News31 Gennaio 2023 17:47

Paradosso Jabil, Pmi pagano tasse a Stato che aiuta multinazionali che licenziano e fanno concorrenza a Made in Italy

Le Piccole e medie imprese che rappresentano la biodiversità economica del Paese e la colonna portante del Paese nonché la biodiversità economica del Made in Italy, finanziano con le proprie tasse le multinazionali che omologano i prodotti sul mercato e fanno concorrenza alle stesse Pmi che, indirettamente, ne garantiscono la sopravvivenza.

Le multinazionali infatti, ‘approfittano‘ spesso di agevolazioni messe in campo dallo Stato (molti gli esempi, dalla Whirpool alla Jabil) a fronte dell’occupazione che garantiscono sul territorio dove operano.

L’equazione-paradosso è semplice: le Pmi finanziano lo Stato; lo Stato finanzia le multinazionali; le multinazionali fanno concorrenza alle Pmi mettendone a rischio la sopravvivenza. Risultato: se cadono le Pmi, mangiate dall’omologazione delle multinazionali (che lavorano in base alla logica del principio di obsolescenza pianificata generata dal concetto di ciclo continuo di Adam Smith e John Locke) cadono anche i finanziamenti alle multinazionali stesse.

La situazione cambia e rischia di assumere aspetti perversi quando le multinazionali, dopo aver attinto a soldi dallo Stato, decidono di licenziare. Sembra essere questo il caso della Jabil, la multinazionale americana che ha utilizzato i benefici previsti dal DL Cura Italia, in particolare relativi alla cassa integrazione straordinaria e ora licenzia 190 lavoratori che sono scesi in strada, bloccando l’autostrada al casello Caserta Sud per protestare contro la mancanza di un piano di reintegro che tuteli gli operai fino ad ottenere un mese di proroga e un tavolo al Mise previsto per il 13 febbraio.
“Lavoro vuol dire dignità e lo difenderemo con la lotta, le multinazionali non possono e non devono continuare a speculare sulla pelle dei lavoratori e sugli interessi del territorio”, spiegano.

Le PMI italiane sono circa 206mila e sono responsabili, da sole, del 41% dell’intero fatturato generato in Italia, del 33% dell’insieme degli occupati del settore privato e del 38% del valore aggiunto del Paese.
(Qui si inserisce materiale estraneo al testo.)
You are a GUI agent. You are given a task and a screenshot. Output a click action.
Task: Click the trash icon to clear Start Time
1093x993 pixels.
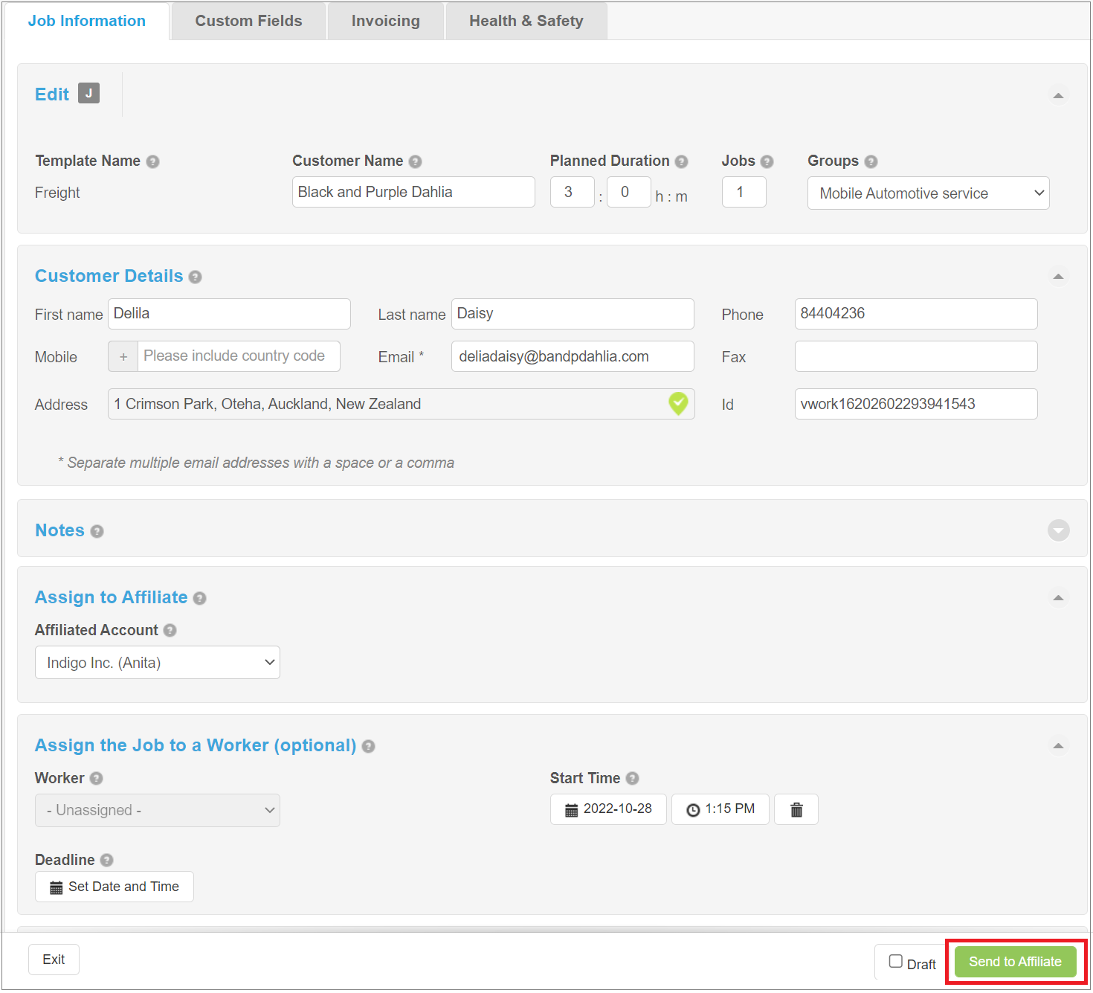tap(796, 809)

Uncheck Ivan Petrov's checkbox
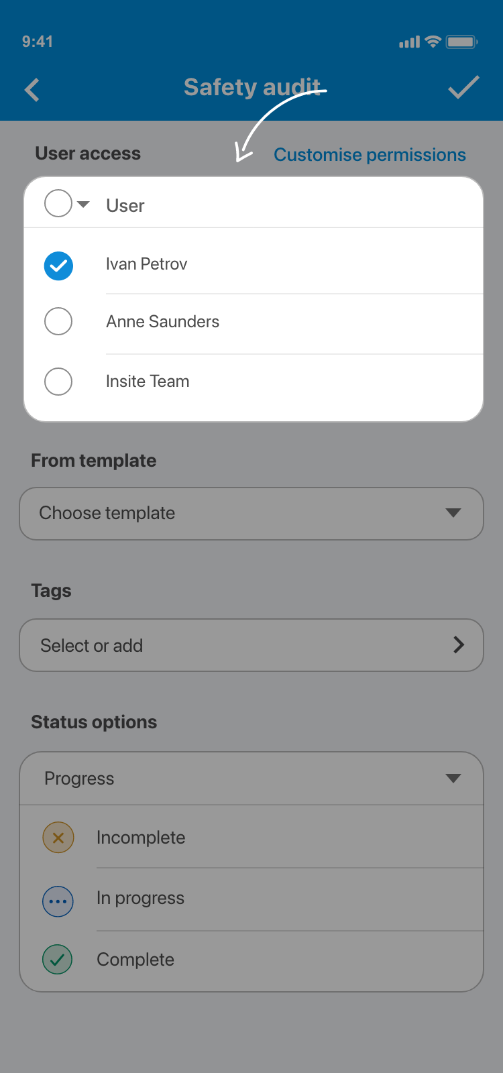pyautogui.click(x=58, y=266)
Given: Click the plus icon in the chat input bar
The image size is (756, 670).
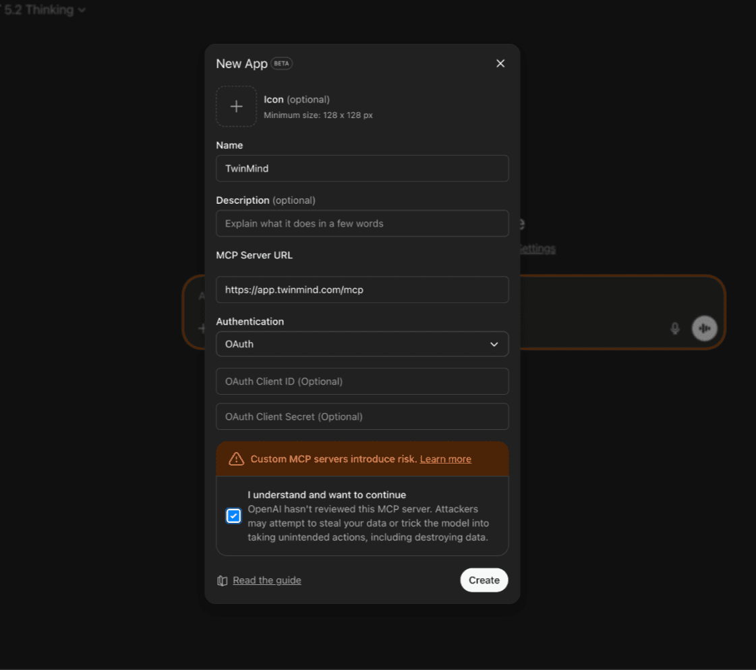Looking at the screenshot, I should (x=202, y=329).
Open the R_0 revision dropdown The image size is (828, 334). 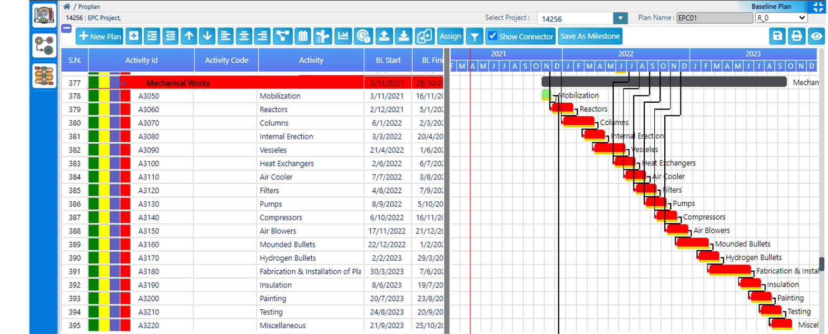click(781, 18)
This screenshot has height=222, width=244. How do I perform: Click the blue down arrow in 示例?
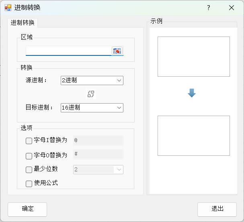[x=192, y=93]
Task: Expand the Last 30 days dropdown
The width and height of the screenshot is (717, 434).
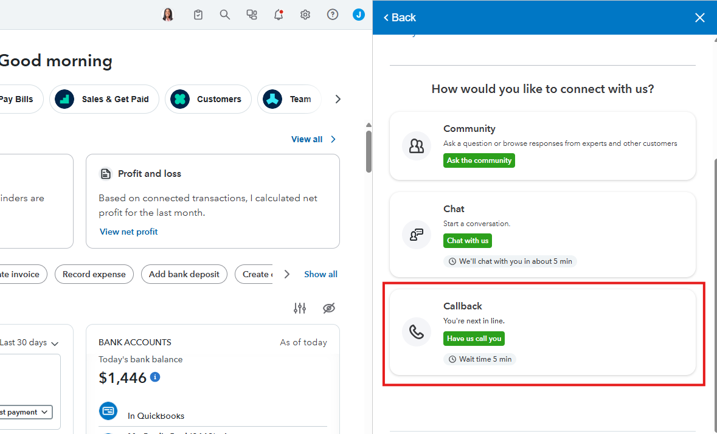Action: [x=29, y=342]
Le piccole e medie imprese, qui definite come imprese attive con un giro d’affari inferiore a 50 milioni di euro, impiegano l’82% dei lavoratori in Italia (ben oltre la media Ue) e rappresentano il 92% delle imprese attive (dai calcoli sono escluse imprese dormienti con fatturato a zero nell’ultimo anno). Sono numeri che fanno delle PMI un tratto saliente dell’economia italiana e riflettono tradizioni e imprenditorialità diffuse nei territori. Secondo le stime di Prometeia, nel 2017 si contavano circa 5,3 milioni di PMI che davano occupazione a oltre 15 milioni di persone e generavano un fatturato complessivo di 2.000 miliardi di euro. Le loro attività si concentrano nei i settori dei servizi, dell’edilizia e dell’agricoltura (72% dei dipendenti delle Pmi in Italia). Inoltre, vale la pena di notare come le Pmi abbiano un ruolo fondamentale nell’economia di alcuni territori. Per le regioni meridionali ad esempio le Pmi rappresentano l’83% della produzione, rispetto a un contributo medio nazionale del 57%.

Ma sono proprio le Pmi a soffrire la ripresa post Covid, molto più di quanto soffrano le Big: secondo il Report Istat del 2022 sulle imprese post covid, la diffusione della ripresa è strettamente correlata alla dimensione aziendale. In particolare, le microimprese presentano un’incidenza delle unità con riduzione del fatturato (il 36,4%) pari al doppio di quella registrata dalle grandi (18,9%) mentre i casi in aumento (il 28,9% tra le micro-imprese) pesano circa lametà di quanto rappresentino tra le unità maggiori (il 52,7%). Positivo il risultato anche tra le piccole e le medie imprese (rispettivamente con il 42,0% e il 51,2% di casi in aumento rispetto al 27,1% e il 22,0%in diminuzione). La quota con un fatturato stabile si attesta intorno al 30% in tutti i segmenti, con valori compresi tra il 28,5% delle grandi e il 34,7% delle micro.